International Random Acts of Kindness Day

kindness

Februrary 17th, 2017. Mark the date and be on your guard. Today is the day ‘gestures of kindness’ will be performed in our unsuspecting communities: International Random Acts of Kindness Day is here. The picture above is of course very heart-warming. But my stomach is turning in anticipation of people following up on the official suggestions – I don’t want a stranger to give me a hug, or to tell me how nice I look today. That’s just plain weird. I don’t even want the person in front of me to pay for my groceries. Not surprisingly this idea stems from a cliché on a placemat in California: ‘practice random kindness and senseless acts of beauty.’ I think what gets to me is the pre-conceivedness of it – shouldn’t we always be on the look out for ways to help a stranger? I guess I’m happy with it if it’s a consistent outlook, and our actions will make a genuine difference to someone. The real danger is that we will just make them cringe.

I have just told Jemima, my eight-year-old about it, and now I wonder if I am being a little harsh. ‘Oh, Mr H did this,’ she replied. ‘He’s the best teacher ever. He paid an old lady’s parking fine. He had some money left so he bought someone a coffee.’ I want to know if this was really in response to a day like this, or if he’s just a nice guy. From what I know of him I think it’s the latter.

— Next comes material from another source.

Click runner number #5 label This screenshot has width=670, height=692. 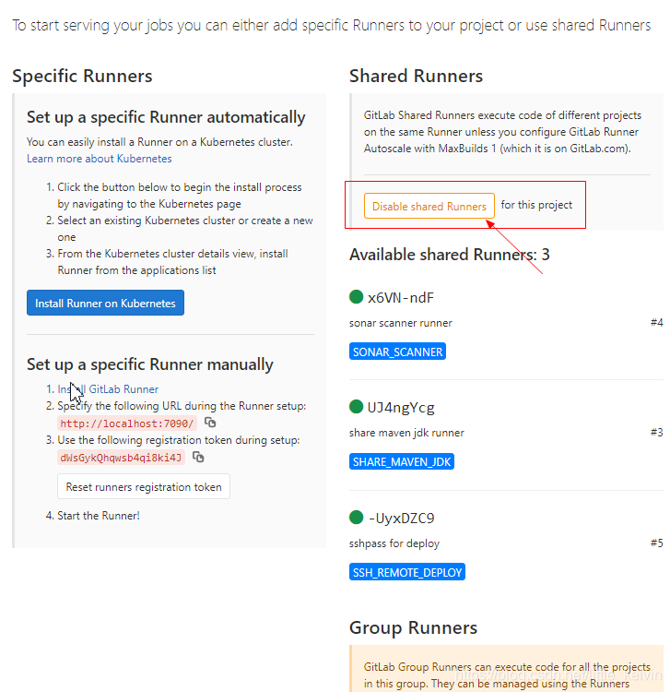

Selflessness has to be one of the most admirable traits. The literary character who impressed me the most in my teenage years was Sydney Carton, Dickens’ drunkard-turned-good lawyer in A Tale of Two Cities. He still does, though I’ve encountered a few more to rival him. Perhaps I like him now for his reluctance to people-please early in the novel – he “care[s] for no man on earth and no man on earth cares for [him]”. Yes, I know that’s not at all selfless, and I wouldn’t love him so if he stayed like this. He reminds me that no one is set in their flaws forever. Carton disguises himself as his friend and goes to the guillotine in his place. In a Christ-like resignation he sacrifices all that he is for the happiness of others. We read, ‘They said of him, about the city that night, that it was the peacefullest man’s face ever beheld there. Many added that he looked sublime and prophetic.’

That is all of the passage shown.